• [Given data]:
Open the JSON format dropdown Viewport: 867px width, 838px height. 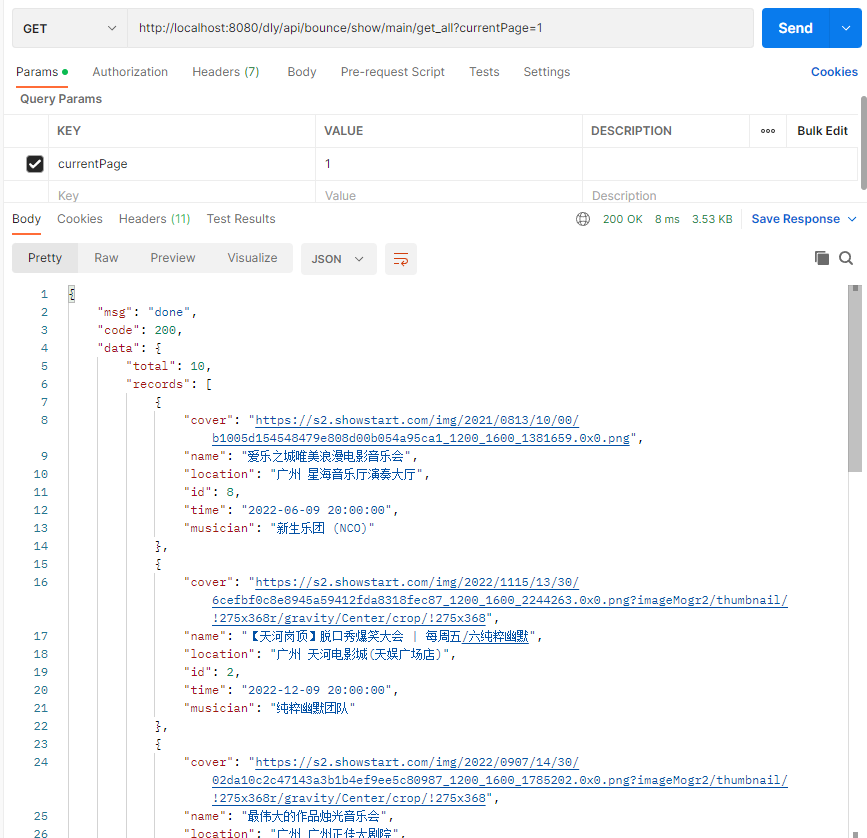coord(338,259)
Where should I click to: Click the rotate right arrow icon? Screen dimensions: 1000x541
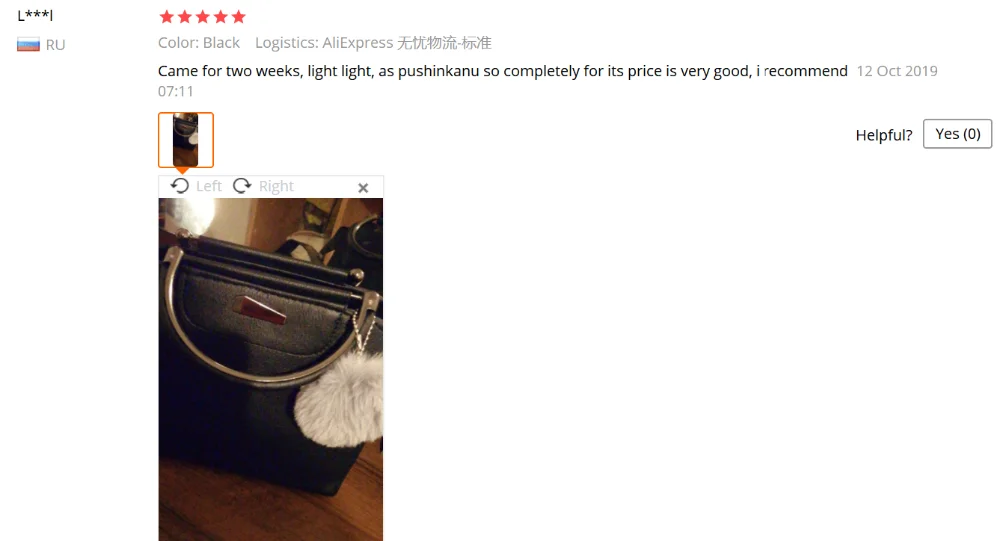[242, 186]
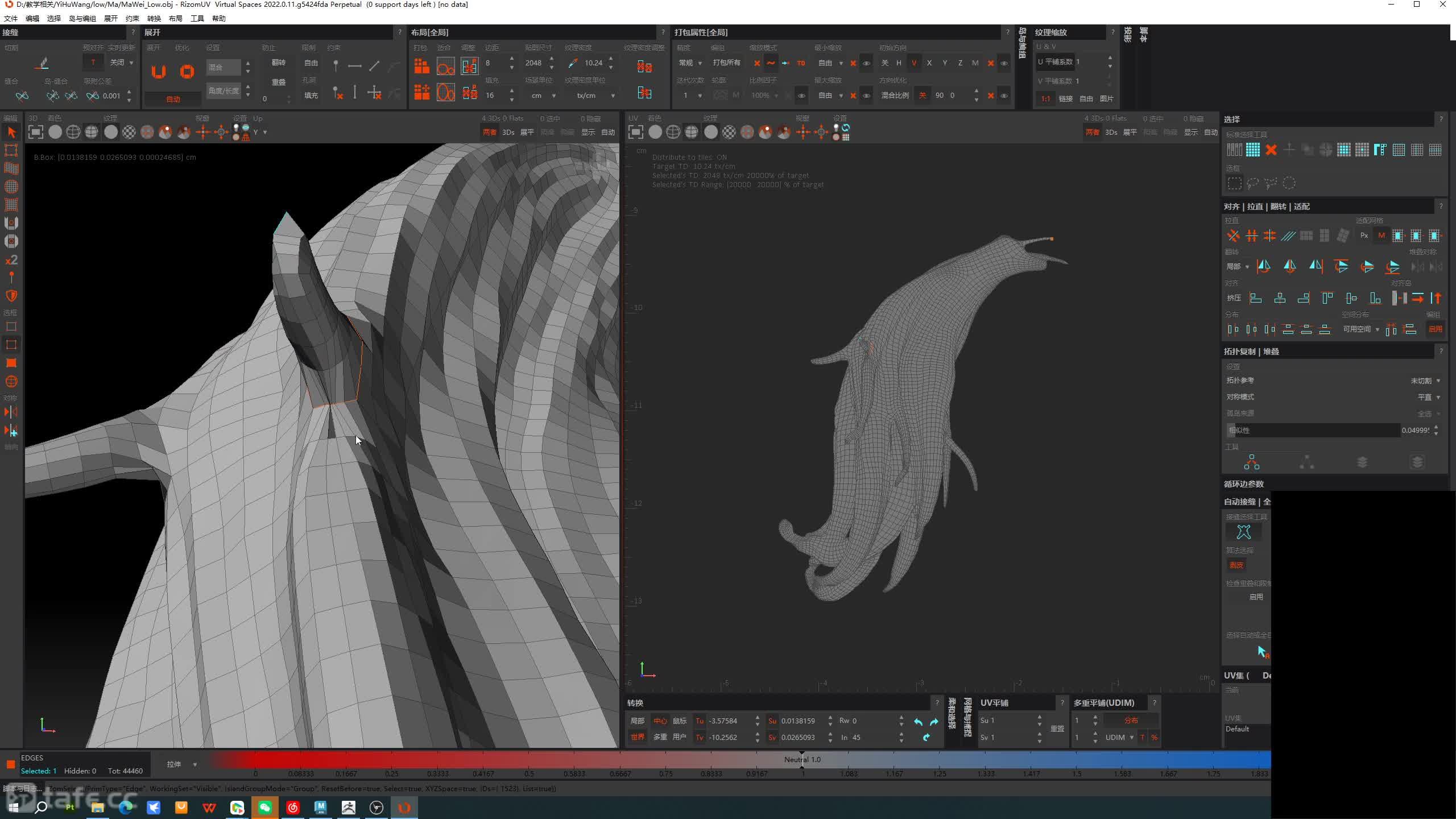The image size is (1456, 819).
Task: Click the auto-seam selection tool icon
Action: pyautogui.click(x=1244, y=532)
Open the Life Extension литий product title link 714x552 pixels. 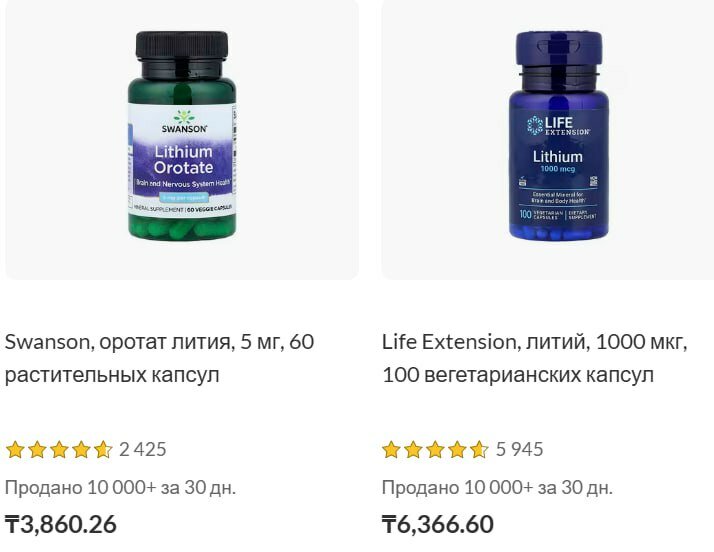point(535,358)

---

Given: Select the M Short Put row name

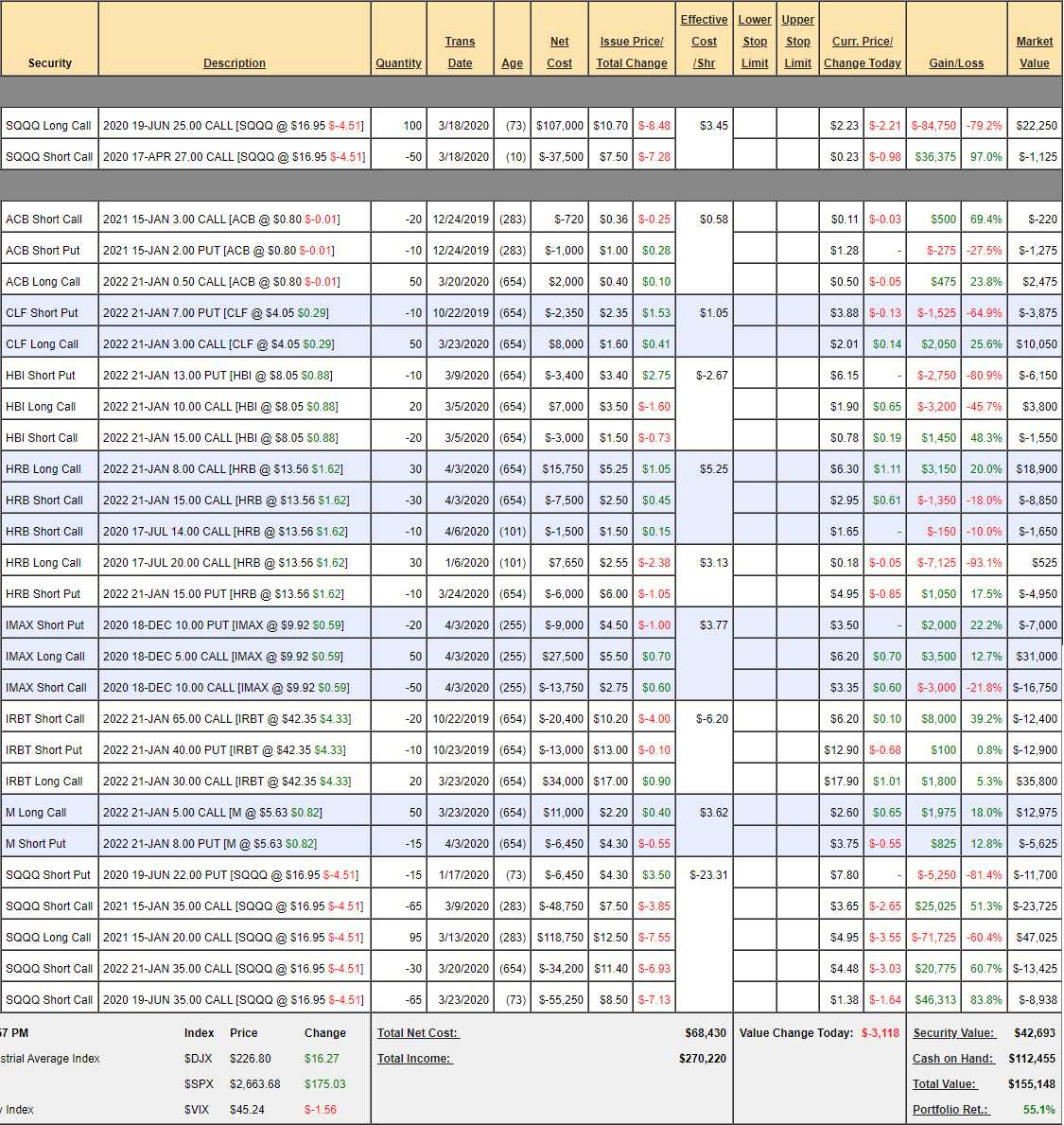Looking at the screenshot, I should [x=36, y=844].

...

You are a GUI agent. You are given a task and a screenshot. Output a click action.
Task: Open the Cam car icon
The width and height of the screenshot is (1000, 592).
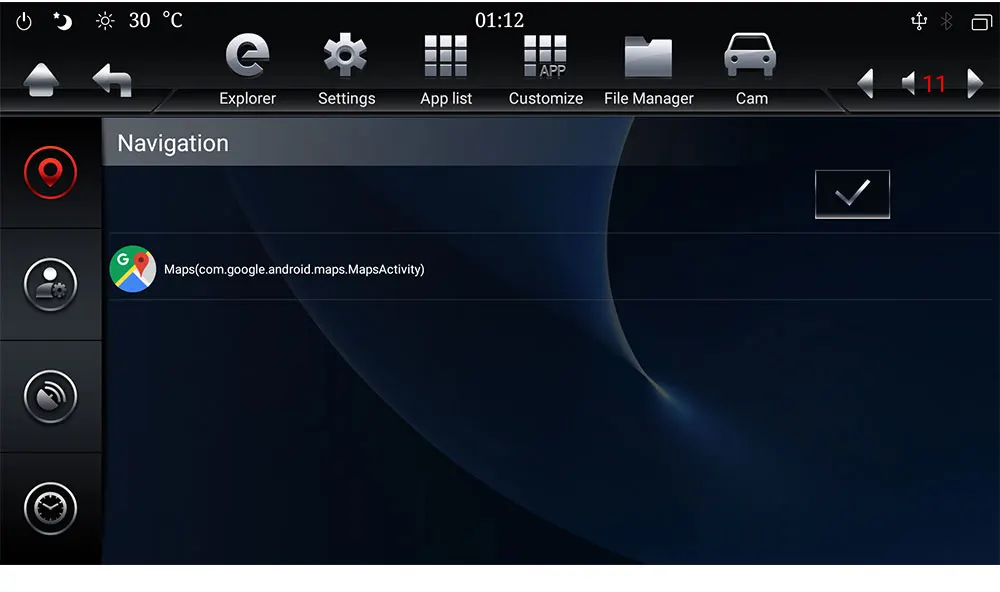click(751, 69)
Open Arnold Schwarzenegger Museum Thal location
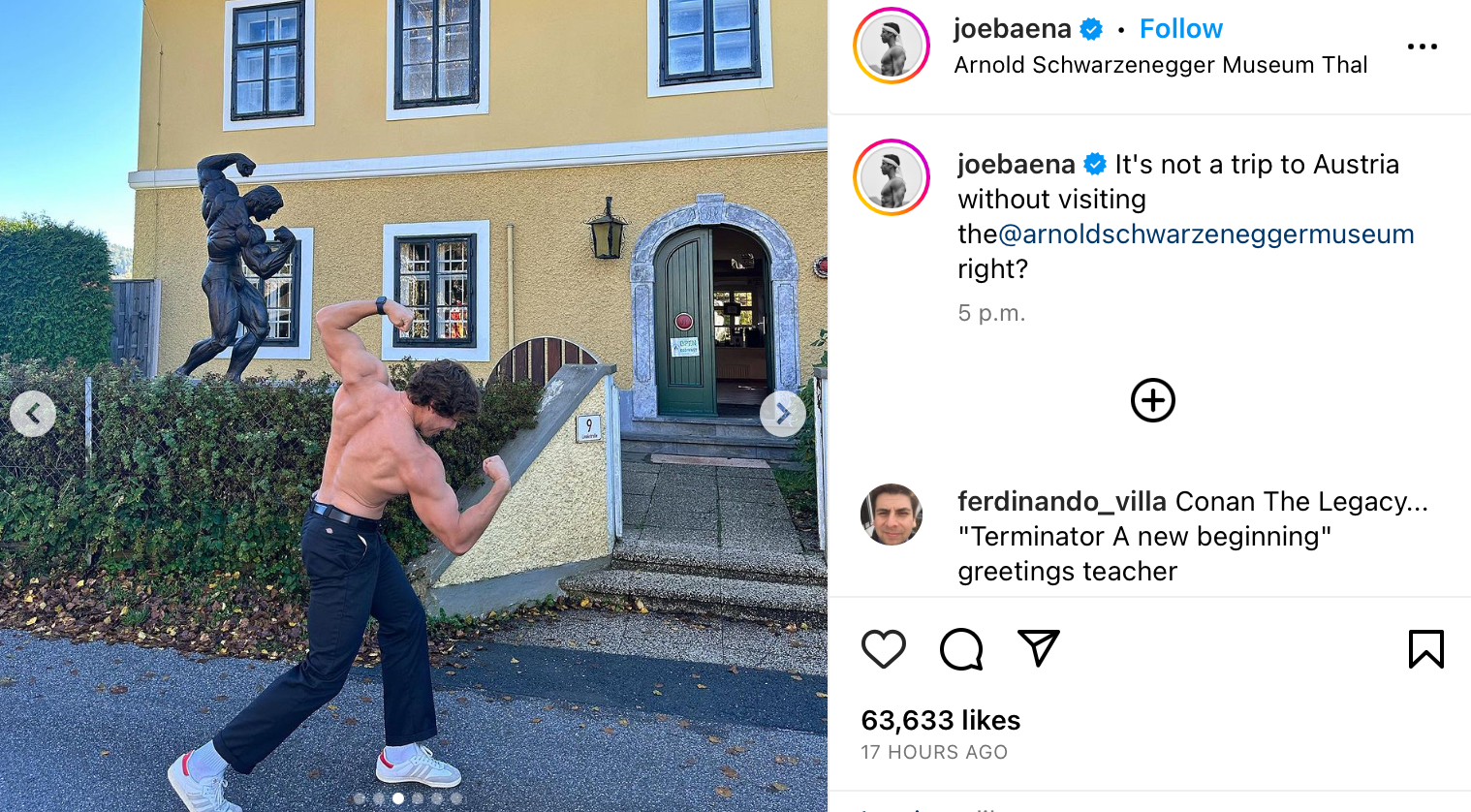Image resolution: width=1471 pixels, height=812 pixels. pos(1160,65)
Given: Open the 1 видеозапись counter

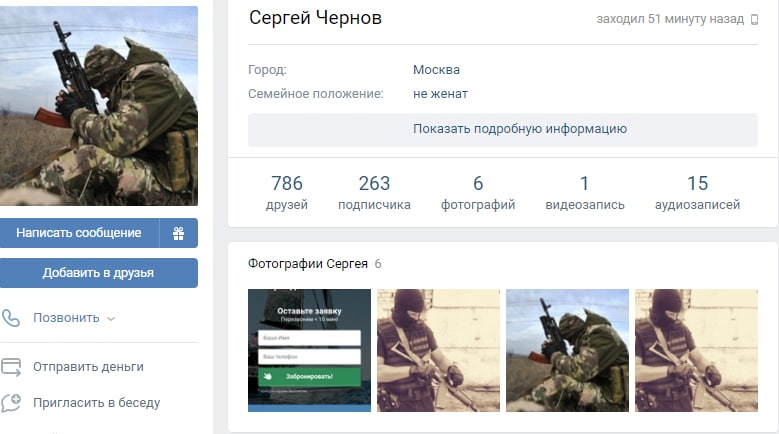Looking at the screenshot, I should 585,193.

• [Exercise]:
In the records, give everything from the line containing "Where should I" down to the line containing "Action: pyautogui.click(x=1244, y=532)" again, changing "rotate right" to "rotate left" and keeping all else unchanged. Leave the pictures out of your answer.

• [Exercise solution]:
Where should I click to: Click the rotate left arrow icon? Screen dimensions: 1000x541
[242, 186]
The image size is (1456, 819).
Task: Click the auto-seam selection tool icon
Action: pyautogui.click(x=1244, y=532)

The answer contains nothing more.